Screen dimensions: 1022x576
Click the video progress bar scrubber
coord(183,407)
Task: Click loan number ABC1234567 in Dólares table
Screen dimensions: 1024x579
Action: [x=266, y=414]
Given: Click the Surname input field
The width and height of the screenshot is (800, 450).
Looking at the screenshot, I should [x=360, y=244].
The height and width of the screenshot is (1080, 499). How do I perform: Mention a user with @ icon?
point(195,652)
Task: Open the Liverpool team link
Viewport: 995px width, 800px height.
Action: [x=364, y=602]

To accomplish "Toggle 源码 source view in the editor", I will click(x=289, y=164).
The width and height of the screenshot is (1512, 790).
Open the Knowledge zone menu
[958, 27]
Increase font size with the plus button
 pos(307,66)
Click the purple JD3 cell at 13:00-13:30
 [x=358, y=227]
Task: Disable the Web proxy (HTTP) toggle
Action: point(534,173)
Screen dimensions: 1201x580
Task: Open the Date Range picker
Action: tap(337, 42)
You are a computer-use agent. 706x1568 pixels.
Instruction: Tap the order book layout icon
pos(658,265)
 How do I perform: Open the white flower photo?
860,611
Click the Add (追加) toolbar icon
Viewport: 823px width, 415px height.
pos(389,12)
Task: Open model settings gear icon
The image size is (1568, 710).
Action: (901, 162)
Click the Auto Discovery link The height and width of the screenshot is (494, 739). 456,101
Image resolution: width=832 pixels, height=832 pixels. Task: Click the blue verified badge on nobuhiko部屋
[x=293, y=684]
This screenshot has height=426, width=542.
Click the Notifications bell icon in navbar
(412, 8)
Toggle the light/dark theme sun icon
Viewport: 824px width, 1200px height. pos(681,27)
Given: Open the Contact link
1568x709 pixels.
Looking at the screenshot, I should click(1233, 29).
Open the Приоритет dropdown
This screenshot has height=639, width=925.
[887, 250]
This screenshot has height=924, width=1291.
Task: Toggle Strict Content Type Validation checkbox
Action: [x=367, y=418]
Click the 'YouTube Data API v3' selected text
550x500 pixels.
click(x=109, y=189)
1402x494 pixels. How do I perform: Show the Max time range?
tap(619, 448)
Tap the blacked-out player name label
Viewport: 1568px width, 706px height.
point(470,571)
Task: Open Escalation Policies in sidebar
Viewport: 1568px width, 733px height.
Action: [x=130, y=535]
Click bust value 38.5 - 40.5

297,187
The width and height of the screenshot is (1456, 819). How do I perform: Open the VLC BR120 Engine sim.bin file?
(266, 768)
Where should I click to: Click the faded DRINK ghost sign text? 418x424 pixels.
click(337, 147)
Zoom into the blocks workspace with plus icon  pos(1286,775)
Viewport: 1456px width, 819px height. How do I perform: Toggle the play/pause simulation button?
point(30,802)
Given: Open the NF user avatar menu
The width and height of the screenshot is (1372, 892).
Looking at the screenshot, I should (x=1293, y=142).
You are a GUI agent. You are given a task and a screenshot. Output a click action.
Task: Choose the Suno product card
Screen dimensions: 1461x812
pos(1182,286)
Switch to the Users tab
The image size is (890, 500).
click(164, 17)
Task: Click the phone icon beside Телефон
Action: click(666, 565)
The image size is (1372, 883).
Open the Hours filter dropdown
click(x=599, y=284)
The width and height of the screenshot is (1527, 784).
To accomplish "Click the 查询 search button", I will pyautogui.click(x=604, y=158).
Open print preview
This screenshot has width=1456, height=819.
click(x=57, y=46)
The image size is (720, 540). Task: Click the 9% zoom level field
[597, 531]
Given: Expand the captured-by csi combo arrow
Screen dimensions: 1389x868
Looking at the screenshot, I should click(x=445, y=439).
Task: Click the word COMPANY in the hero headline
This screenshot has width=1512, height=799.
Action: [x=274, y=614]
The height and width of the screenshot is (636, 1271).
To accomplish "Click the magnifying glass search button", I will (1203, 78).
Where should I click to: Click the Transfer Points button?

★ ★ ★ ★ ★ ★ ★

### [PROBLEM REQUIREMENTS]
Please copy out every one of the records above word for word, with nothing changed or left out.

### [TASK RESULT]
Screen dimensions: 1022x576
Click the video progress bar scrubber
coord(183,407)
Task: Click loan number ABC1234567 in Dólares table
Screen dimensions: 1024x579
Action: [x=266, y=414]
Given: Click the Surname input field
The width and height of the screenshot is (800, 450).
Looking at the screenshot, I should [x=360, y=244].
The height and width of the screenshot is (1080, 499). How do I perform: Mention a user with @ icon?
point(195,652)
Task: Open the Liverpool team link
Viewport: 995px width, 800px height.
Action: [x=364, y=602]

To accomplish "Toggle 源码 source view in the editor", I will click(x=289, y=164).
The width and height of the screenshot is (1512, 790).
Open the Knowledge zone menu
[958, 27]
Increase font size with the plus button
 pos(307,66)
Click the purple JD3 cell at 13:00-13:30
 [x=358, y=227]
Task: Disable the Web proxy (HTTP) toggle
Action: point(534,173)
Screen dimensions: 1201x580
Task: Open the Date Range picker
Action: tap(337, 42)
You are a computer-use agent. 706x1568 pixels.
Instruction: Tap the order book layout icon
pos(658,265)
 How do I perform: Open the white flower photo?
860,611
Click the Add (追加) toolbar icon
Viewport: 823px width, 415px height.
pos(389,12)
Task: Open model settings gear icon
The image size is (1568, 710).
Action: (901, 162)
Click the Auto Discovery link The height and width of the screenshot is (494, 739). 456,101
Image resolution: width=832 pixels, height=832 pixels. Task: Click the blue verified badge on nobuhiko部屋
[x=293, y=684]
This screenshot has height=426, width=542.
Click the Notifications bell icon in navbar
(412, 8)
Toggle the light/dark theme sun icon
Viewport: 824px width, 1200px height. pos(681,27)
Given: Open the Contact link
1568x709 pixels.
Looking at the screenshot, I should click(1233, 29).
Open the Приоритет dropdown
This screenshot has height=639, width=925.
[887, 250]
This screenshot has height=924, width=1291.
Task: Toggle Strict Content Type Validation checkbox
Action: [x=367, y=418]
Click the 'YouTube Data API v3' selected text
550x500 pixels.
click(x=109, y=189)
1402x494 pixels. How do I perform: Show the Max time range?
tap(619, 448)
Tap the blacked-out player name label
Viewport: 1568px width, 706px height.
point(470,571)
Task: Open Escalation Policies in sidebar
Viewport: 1568px width, 733px height.
Action: [x=130, y=535]
Click bust value 38.5 - 40.5

297,187
The width and height of the screenshot is (1456, 819). How do I perform: Open the VLC BR120 Engine sim.bin file?
(266, 768)
Where should I click to: Click the faded DRINK ghost sign text? 418x424 pixels.
click(337, 147)
Zoom into the blocks workspace with plus icon  pos(1286,775)
Viewport: 1456px width, 819px height. How do I perform: Toggle the play/pause simulation button?
point(30,802)
Given: Open the NF user avatar menu
The width and height of the screenshot is (1372, 892).
Looking at the screenshot, I should (x=1293, y=142).
You are a GUI agent. You are given a task and a screenshot. Output a click action.
Task: Choose the Suno product card
Screen dimensions: 1461x812
pos(1182,286)
Switch to the Users tab
The image size is (890, 500).
click(164, 17)
Task: Click the phone icon beside Телефон
Action: click(666, 565)
The image size is (1372, 883).
Open the Hours filter dropdown
click(x=599, y=284)
The width and height of the screenshot is (1527, 784).
To accomplish "Click the 查询 search button", I will pyautogui.click(x=604, y=158).
Open print preview
This screenshot has width=1456, height=819.
click(x=57, y=46)
The image size is (720, 540). Task: Click the 9% zoom level field
[597, 531]
Given: Expand the captured-by csi combo arrow
Screen dimensions: 1389x868
Looking at the screenshot, I should click(x=445, y=439).
Task: Click the word COMPANY in the hero headline
This screenshot has width=1512, height=799.
Action: [x=274, y=614]
The height and width of the screenshot is (636, 1271).
To accomplish "Click the magnifying glass search button", I will (1203, 78).
Where should I click to: Click the Transfer Points button?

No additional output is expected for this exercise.